• [Excerpted text]
The government alleged that Mosaic failed to properly treat, store and dispose of that waste. “EPA inspections revealed that Mosaic was mixing certain types of highly-corrosive substances from its fertilizer operations, which qualify as hazardous waste, with the phosphogypsum and wastewater from mineral processing, which is a violation of federal and state hazardous waste laws,” the agency said in its statement.
A review of EPA records found that Mosaic remains listed as a “significant noncomplier” with the RCRA as a result of the federal court action.
Cause of failure under investigation
A bulge in some neighboring farmland is what first raised the alarm at Mosaic.
“There’s a cane field there and back in December, there’s a farmer there who leases that land and he had a cane crop in,” Langley said. “That sort of disguised what was going on in the field. And once the cane was harvested, late in December and early January, it revealed that bulge.”
He described it as “an uplift in the field, where the weight of that stack was pushing down on the soil underneath.”
The company initially alerted state and federal authorities in a Jan. 10 letter to LDEQ and EPA, issuing a “Condition Critical Notice” in compliance with the consent decree.
Buttressing the slope, against the bottom portion of the levee, is expected to act as a counterweight to that uplift. Workers were spotted Wednesday on the north slope, working on that buttress.
An initial Mosaic statement to news media said that the company had taken action in “connection with slow lateral movement of a side slope on the site’s active phosphogypsum stack. No environmental impacts have occurred as a result of this geological event.”
Asked why the wall started to move, Neslund told us a “shear plane” — essentially, uneven soil caused by compression — had been identified about 95 feet below the natural ground.
“Our focus now is stabilizing the slope,” she said. “Once the slope is stabilized, we will shift our focus to determining a root cause.”
LDEQ indicated it too would look further into causes after the situation at the pile has stabilized.
“We feel like the weight of the water is an issue,” Langley said. “The company is in agreement and they’re moving the water to other areas on the site. It is a lot of water and it takes a while.”
Mosaic crews are pumping about 10 million to 20 million gallons of water a day out of Stack No. 4 and into other ponds at the Uncle Sam site.
“They’re bringing it down at a rate now to where we expect it will probably, within a week or two… [move] a 100 million gallons off it,” Schweiss said Wednesday.
LDEQ said this particular stack of phosphogypsum was originally built in 1993. It spans about 139 acres, is 30 to 40 feet deep and could hold as much as one billion gallons.
Langley said this manner of storing such a large amount of wastewater is compliant with the 2015 consent decree.

• [Information given]
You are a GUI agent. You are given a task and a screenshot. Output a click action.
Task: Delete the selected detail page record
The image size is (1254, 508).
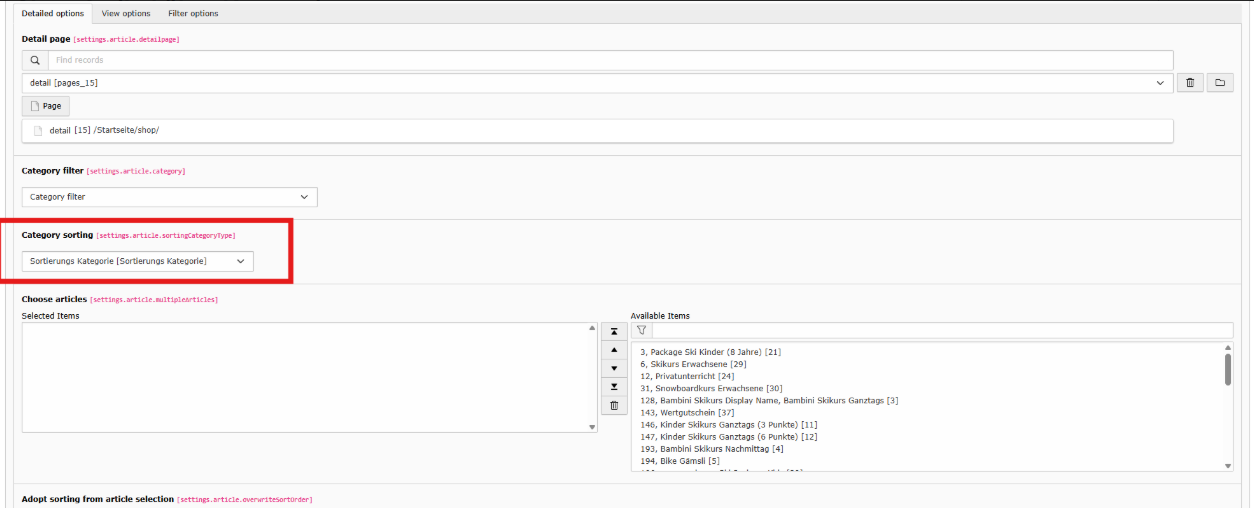point(1189,83)
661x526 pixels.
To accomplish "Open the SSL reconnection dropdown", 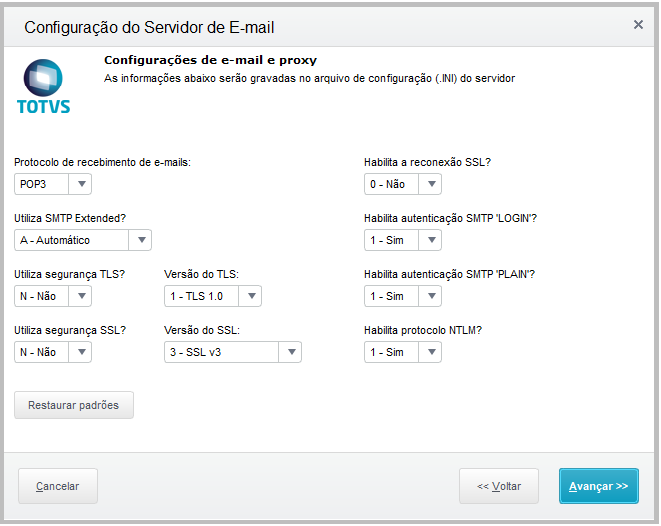I will point(402,184).
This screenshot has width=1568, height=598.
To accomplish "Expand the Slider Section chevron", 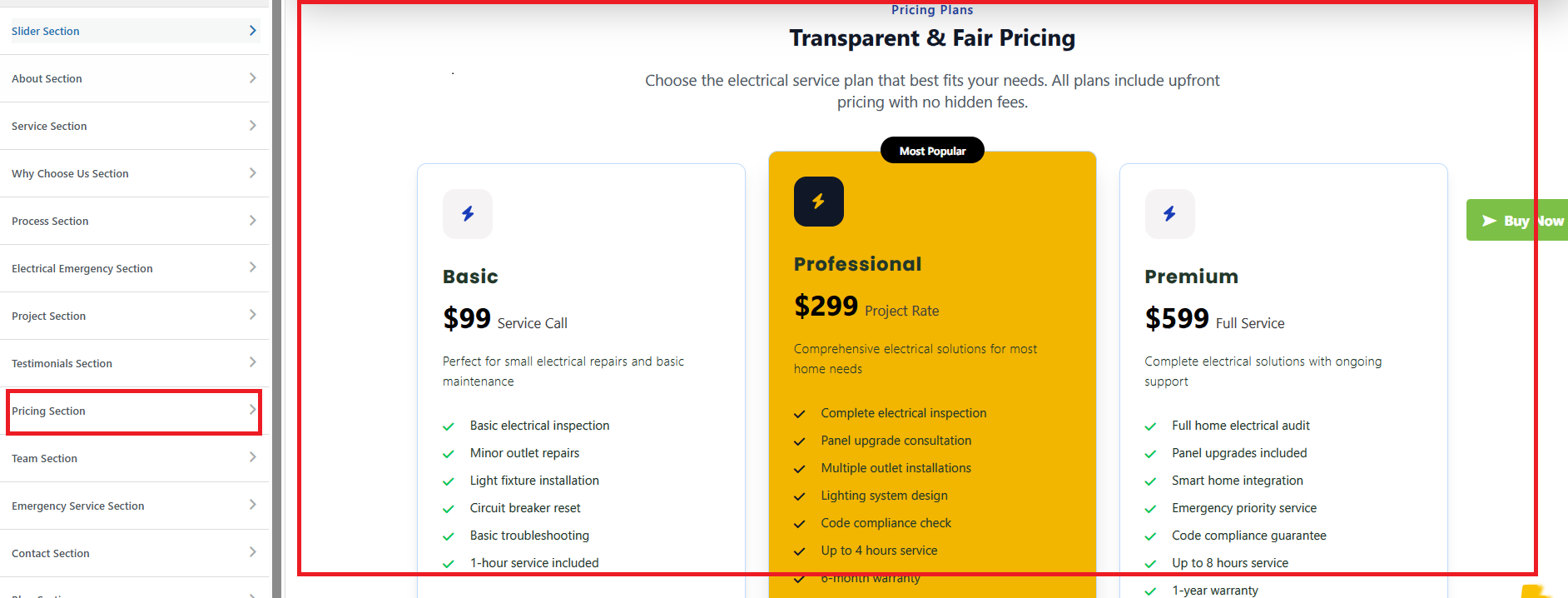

• [What the exercise asks] Update the text on the Mosaic phosphogypsum stack: write out everything from "The government alleged" down to "in its statement." again, putting "toxic waste" wherever "hazardous waste" appears.

• [Result below]
The government alleged that Mosaic failed to properly treat, store and dispose of that waste. “EPA inspections revealed that Mosaic was mixing certain types of highly-corrosive substances from its fertilizer operations, which qualify as toxic waste, with the phosphogypsum and wastewater from mineral processing, which is a violation of federal and state toxic waste laws,” the agency said in its statement.